Well let me count .... this year Miss Daisy traveled from Omaha, NE to the gulf of Mexico, back home for 4 days before heading off to Oregon on the way to Alaska. The Alaska trip was 9,200 miles. 
She is a great traveler and a people magnet wherever she goes. Later this month we will be off to an RV rally in Wisconsin. People from previous rallies greet us with "oh, you are the people with Daisy". Two introverts like us need an ice breaker like her!


----------



## Thumper (Feb 18, 2007)

Hmm..let's see. Miss Gucci has been to Michigan, Ohio, Illinois, NYC, Florida, South Carolina, North Carolina, DC...

Not bad for 2 years old.


----------



## maryam187 (Jul 18, 2007)

Pablo was in SC, GA, VA, NYC, NJ, MI, and Germany (Berlin).
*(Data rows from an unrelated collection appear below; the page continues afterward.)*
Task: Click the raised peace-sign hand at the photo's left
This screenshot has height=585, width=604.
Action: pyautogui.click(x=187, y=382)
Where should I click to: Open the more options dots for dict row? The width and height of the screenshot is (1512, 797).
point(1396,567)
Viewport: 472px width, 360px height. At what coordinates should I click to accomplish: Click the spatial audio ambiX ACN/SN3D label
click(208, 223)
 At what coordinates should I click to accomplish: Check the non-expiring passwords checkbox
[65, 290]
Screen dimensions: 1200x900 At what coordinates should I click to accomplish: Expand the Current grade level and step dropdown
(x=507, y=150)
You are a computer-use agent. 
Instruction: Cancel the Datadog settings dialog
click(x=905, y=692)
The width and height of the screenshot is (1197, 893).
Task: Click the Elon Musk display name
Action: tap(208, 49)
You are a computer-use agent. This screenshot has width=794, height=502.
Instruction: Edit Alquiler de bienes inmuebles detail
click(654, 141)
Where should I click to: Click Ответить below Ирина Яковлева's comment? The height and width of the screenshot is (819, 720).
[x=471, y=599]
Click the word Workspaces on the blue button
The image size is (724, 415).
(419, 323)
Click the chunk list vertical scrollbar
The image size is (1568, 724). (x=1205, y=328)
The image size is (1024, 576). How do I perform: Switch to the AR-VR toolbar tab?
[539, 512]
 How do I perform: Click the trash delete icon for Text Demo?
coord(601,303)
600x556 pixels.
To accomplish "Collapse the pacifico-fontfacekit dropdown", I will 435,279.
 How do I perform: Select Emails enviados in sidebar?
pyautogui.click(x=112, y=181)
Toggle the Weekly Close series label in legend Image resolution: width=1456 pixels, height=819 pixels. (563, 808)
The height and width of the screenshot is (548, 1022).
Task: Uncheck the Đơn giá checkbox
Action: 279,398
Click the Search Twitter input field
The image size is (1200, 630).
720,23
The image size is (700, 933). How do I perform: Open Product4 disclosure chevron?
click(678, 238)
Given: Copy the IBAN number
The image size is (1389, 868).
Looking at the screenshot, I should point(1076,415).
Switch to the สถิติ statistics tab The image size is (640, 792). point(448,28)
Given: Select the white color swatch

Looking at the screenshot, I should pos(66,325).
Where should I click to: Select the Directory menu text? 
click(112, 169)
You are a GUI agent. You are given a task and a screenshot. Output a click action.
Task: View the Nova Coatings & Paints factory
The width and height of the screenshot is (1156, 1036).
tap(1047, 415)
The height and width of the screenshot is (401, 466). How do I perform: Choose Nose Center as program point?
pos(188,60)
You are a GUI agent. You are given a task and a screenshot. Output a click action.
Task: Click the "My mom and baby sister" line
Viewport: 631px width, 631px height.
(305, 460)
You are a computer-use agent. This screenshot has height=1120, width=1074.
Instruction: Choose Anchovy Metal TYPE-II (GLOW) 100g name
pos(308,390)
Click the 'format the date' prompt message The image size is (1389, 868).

We also travelled through these places w/o stopping though: PA, MD, WV, and Holland.


----------



## mellowbo (Aug 12, 2007)

Vinny and Lulu have been to Arizona, Nevada, Texas, New Mexico, Colorado, Tennessee, Kentucky, West Virginia, Virginia, Washington DC, Oklahoma, Missouri, North Carolina, South Carolina, Georgia, Arkansas, Mississippi and Louisiana.
Gabby has stayed in Calif so far.
Oh, Vinny was born in Florida so I guess you could say he's been there, lol.
Carole


----------



## tabby2 (Jan 19, 2009)

BJ has been to Nebraska and Arizona so far (in addition to California). He's a good traveller! Jane


----------



## SMARTY (Apr 19, 2007)

Smarty has spent the night in Georgia, Tennessee, Alabama, Florida, North and South Carolina, Louisianan, Texas, Arizona and California.


----------